Dealing with "Xerces hell" in Java/Maven?
Asked Answered
H

11

815

In my office, the mere mention of the word Xerces is enough to incite murderous rage from developers. A cursory glance at the other Xerces questions on SO seem to indicate that almost all Maven users are "touched" by this problem at some point. Unfortunately, understanding the problem requires a bit of knowledge about the history of Xerces...

History

  • Xerces is the most widely used XML parser in the Java ecosystem. Almost every library or framework written in Java uses Xerces in some capacity (transitively, if not directly).

  • The Xerces jars included in the official binaries are, to this day, not versioned. For example, the Xerces 2.11.0 implementation jar is named xercesImpl.jar and not xercesImpl-2.11.0.jar.

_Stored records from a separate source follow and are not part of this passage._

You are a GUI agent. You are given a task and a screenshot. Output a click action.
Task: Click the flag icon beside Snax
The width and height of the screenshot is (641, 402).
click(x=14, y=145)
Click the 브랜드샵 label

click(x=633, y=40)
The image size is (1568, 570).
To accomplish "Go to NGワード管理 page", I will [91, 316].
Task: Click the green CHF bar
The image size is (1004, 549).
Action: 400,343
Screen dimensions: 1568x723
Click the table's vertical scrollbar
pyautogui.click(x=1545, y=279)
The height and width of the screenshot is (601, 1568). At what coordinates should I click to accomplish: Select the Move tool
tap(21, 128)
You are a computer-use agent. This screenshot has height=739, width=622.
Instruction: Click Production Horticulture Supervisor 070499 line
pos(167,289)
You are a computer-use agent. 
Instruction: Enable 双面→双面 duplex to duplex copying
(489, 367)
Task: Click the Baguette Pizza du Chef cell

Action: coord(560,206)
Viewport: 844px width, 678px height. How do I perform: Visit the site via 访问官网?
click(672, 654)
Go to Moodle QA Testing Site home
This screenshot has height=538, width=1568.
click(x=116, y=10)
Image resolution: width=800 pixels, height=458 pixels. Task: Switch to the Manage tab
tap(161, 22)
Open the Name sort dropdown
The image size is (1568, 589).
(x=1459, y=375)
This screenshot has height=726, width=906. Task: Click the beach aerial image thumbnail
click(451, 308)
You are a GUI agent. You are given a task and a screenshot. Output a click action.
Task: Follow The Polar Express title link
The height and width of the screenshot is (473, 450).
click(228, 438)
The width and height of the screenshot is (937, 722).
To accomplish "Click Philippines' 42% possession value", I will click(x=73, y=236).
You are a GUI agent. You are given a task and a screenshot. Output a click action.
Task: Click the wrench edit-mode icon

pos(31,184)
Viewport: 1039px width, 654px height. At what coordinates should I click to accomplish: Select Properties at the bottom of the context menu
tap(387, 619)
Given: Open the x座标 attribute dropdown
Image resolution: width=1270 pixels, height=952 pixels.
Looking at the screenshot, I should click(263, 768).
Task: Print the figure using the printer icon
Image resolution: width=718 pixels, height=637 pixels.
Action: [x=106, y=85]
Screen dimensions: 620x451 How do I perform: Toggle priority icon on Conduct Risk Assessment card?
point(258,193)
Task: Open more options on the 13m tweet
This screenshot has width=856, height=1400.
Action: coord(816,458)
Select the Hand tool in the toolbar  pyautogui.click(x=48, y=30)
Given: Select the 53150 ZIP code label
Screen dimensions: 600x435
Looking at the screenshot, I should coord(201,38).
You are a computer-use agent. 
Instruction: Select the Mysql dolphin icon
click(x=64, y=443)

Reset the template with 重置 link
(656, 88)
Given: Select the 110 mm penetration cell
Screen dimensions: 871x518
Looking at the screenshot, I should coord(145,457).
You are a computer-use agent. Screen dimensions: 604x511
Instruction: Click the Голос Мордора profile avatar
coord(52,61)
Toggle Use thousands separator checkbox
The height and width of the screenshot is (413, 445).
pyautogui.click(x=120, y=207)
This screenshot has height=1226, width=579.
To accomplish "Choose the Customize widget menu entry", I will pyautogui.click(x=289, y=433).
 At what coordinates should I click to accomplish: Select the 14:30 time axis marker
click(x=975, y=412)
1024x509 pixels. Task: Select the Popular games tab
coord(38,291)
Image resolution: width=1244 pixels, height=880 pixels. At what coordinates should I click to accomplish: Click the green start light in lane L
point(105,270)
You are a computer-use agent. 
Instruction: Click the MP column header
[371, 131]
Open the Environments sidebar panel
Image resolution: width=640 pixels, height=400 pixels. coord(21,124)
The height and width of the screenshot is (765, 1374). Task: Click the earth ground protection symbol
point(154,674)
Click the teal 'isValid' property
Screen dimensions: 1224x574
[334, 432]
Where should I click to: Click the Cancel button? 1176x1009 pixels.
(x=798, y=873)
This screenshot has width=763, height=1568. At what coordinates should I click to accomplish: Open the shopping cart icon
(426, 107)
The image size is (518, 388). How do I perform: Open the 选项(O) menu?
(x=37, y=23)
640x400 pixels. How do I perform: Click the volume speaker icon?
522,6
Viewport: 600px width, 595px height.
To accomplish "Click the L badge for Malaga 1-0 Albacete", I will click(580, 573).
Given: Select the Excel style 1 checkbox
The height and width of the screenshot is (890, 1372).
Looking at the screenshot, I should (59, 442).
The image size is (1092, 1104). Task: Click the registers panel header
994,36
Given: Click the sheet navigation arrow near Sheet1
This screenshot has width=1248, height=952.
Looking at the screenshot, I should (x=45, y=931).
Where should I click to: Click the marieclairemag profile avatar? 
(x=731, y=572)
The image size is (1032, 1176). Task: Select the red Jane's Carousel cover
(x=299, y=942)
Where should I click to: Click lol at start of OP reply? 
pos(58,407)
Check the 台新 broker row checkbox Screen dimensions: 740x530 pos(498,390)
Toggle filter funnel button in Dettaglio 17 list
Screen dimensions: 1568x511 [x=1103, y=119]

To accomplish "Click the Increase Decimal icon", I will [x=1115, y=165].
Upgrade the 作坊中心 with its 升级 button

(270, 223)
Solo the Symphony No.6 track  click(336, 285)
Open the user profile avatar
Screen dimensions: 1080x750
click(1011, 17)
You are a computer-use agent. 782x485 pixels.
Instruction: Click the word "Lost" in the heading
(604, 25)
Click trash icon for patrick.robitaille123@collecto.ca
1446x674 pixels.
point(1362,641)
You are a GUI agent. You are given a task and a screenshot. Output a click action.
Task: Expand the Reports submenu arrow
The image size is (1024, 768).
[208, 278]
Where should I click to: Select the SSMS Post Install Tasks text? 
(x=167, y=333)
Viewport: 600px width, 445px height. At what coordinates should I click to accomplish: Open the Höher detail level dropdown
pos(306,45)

  • The Xerces team does not use Maven, which means they do not upload an official release to Maven Central.

  • Xerces used to be released as a single jar (xerces.jar), but was split into two jars, one containing the API (xml-apis.jar) and one containing the implementations of those APIs (xercesImpl.jar). Many older Maven POMs still declare a dependency on xerces.jar. At some point in the past, Xerces was also released as xmlParserAPIs.jar, which some older POMs also depend on.

  • The versions assigned to the xml-apis and xercesImpl jars by those who deploy their jars to Maven repositories are often different. For example, xml-apis might be given version 1.3.03 and xercesImpl might be given version 2.8.0, even though both are from Xerces 2.8.0. This is because people often tag the xml-apis jar with the version of the specifications that it implements. There is a very nice, but incomplete breakdown of this here.

  • To complicate matters, Xerces is the XML parser used in the reference implementation of the Java API for XML Processing (JAXP), included in the JRE. The implementation classes are repackaged under the com.sun.* namespace, which makes it dangerous to access them directly, as they may not be available in some JREs. However, not all of the Xerces functionality is exposed via the java.* and javax.* APIs; for example, there is no API that exposes Xerces serialization.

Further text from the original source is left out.